Study material:

= = = = =

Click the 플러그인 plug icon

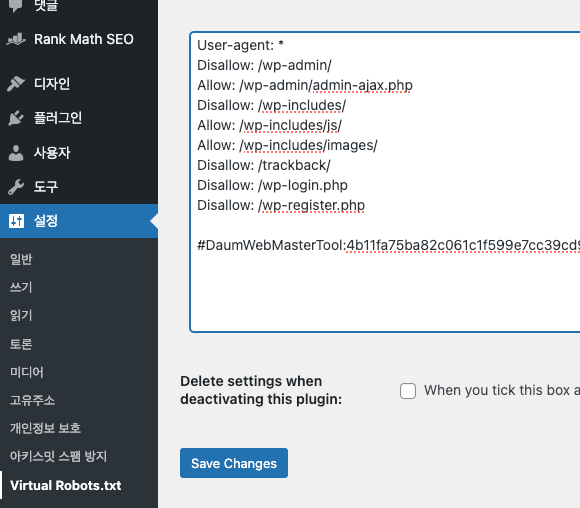point(16,118)
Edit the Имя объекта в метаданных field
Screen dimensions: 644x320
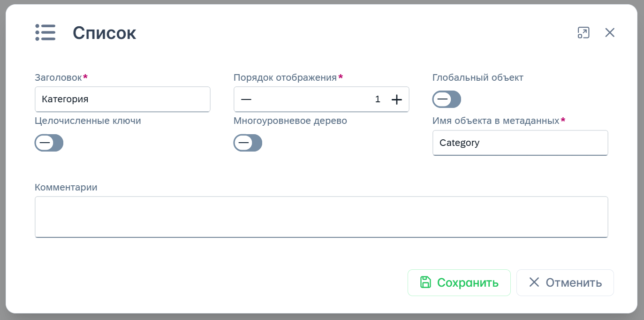click(520, 143)
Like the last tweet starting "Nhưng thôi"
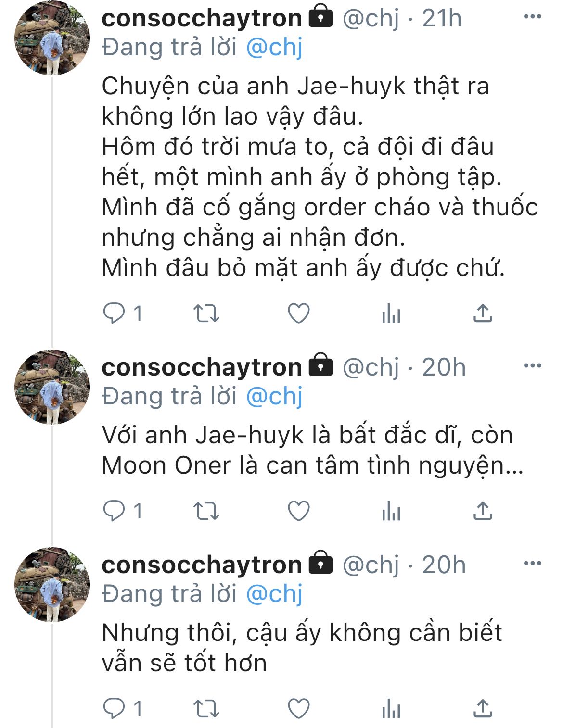 coord(298,709)

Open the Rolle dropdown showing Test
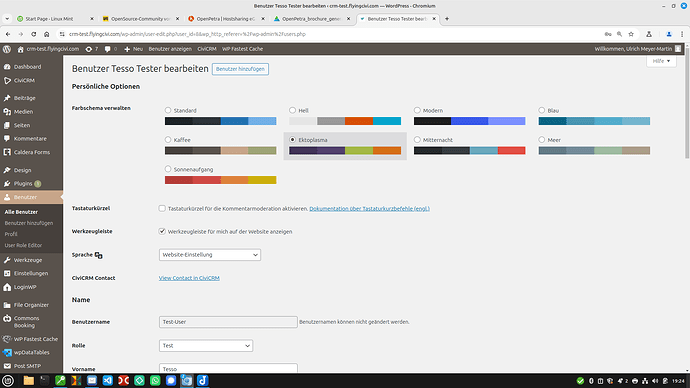click(x=206, y=346)
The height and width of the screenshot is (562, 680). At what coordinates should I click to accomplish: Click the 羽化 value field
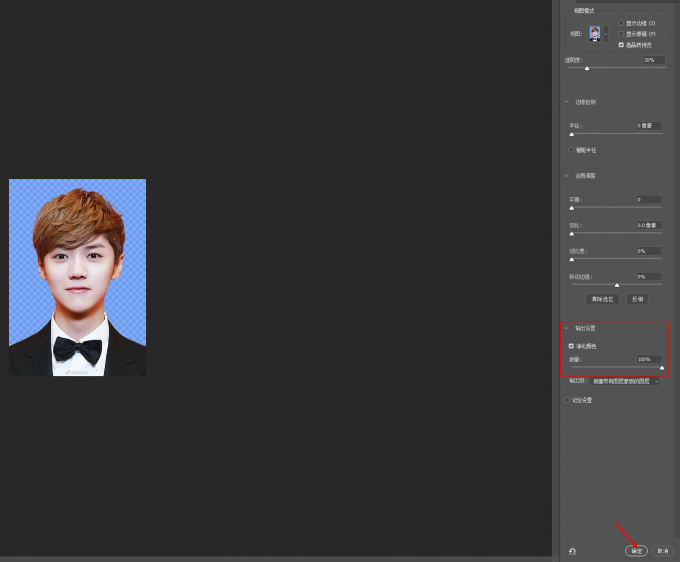[649, 225]
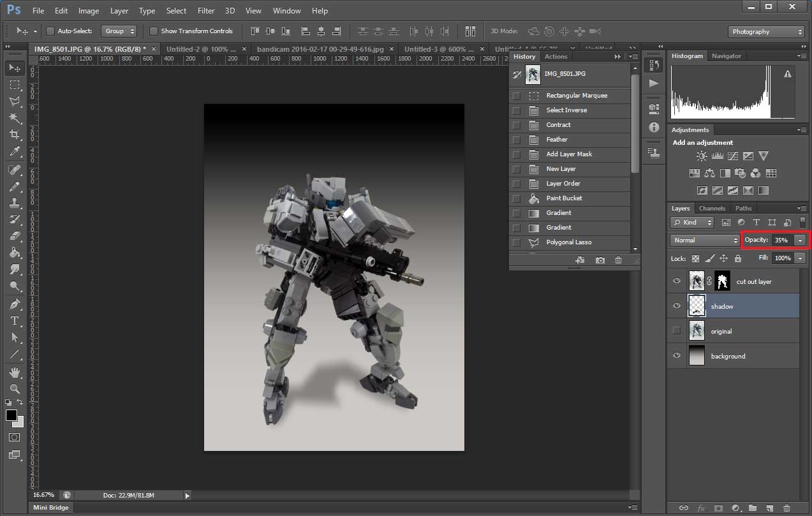The height and width of the screenshot is (516, 812).
Task: Open the Mini Bridge panel
Action: coord(51,508)

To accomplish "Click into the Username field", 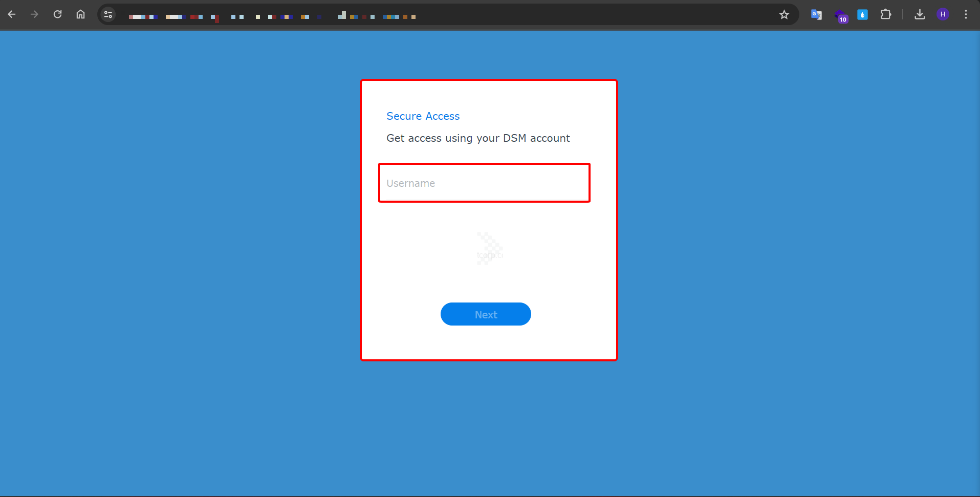I will click(x=484, y=183).
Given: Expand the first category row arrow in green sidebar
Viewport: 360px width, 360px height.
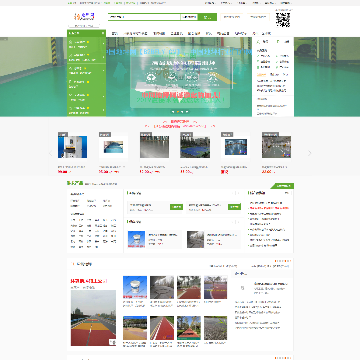Looking at the screenshot, I should point(103,44).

= = = = =

Action item: Nothing but the lines from the line holding "Given: Expand the" through the last line of the entries above is to be reproduced, exactly and without pictures.

Answer for this exercise:
Given: Expand the first category row arrow in green sidebar
Viewport: 360px width, 360px height.
Looking at the screenshot, I should point(103,44).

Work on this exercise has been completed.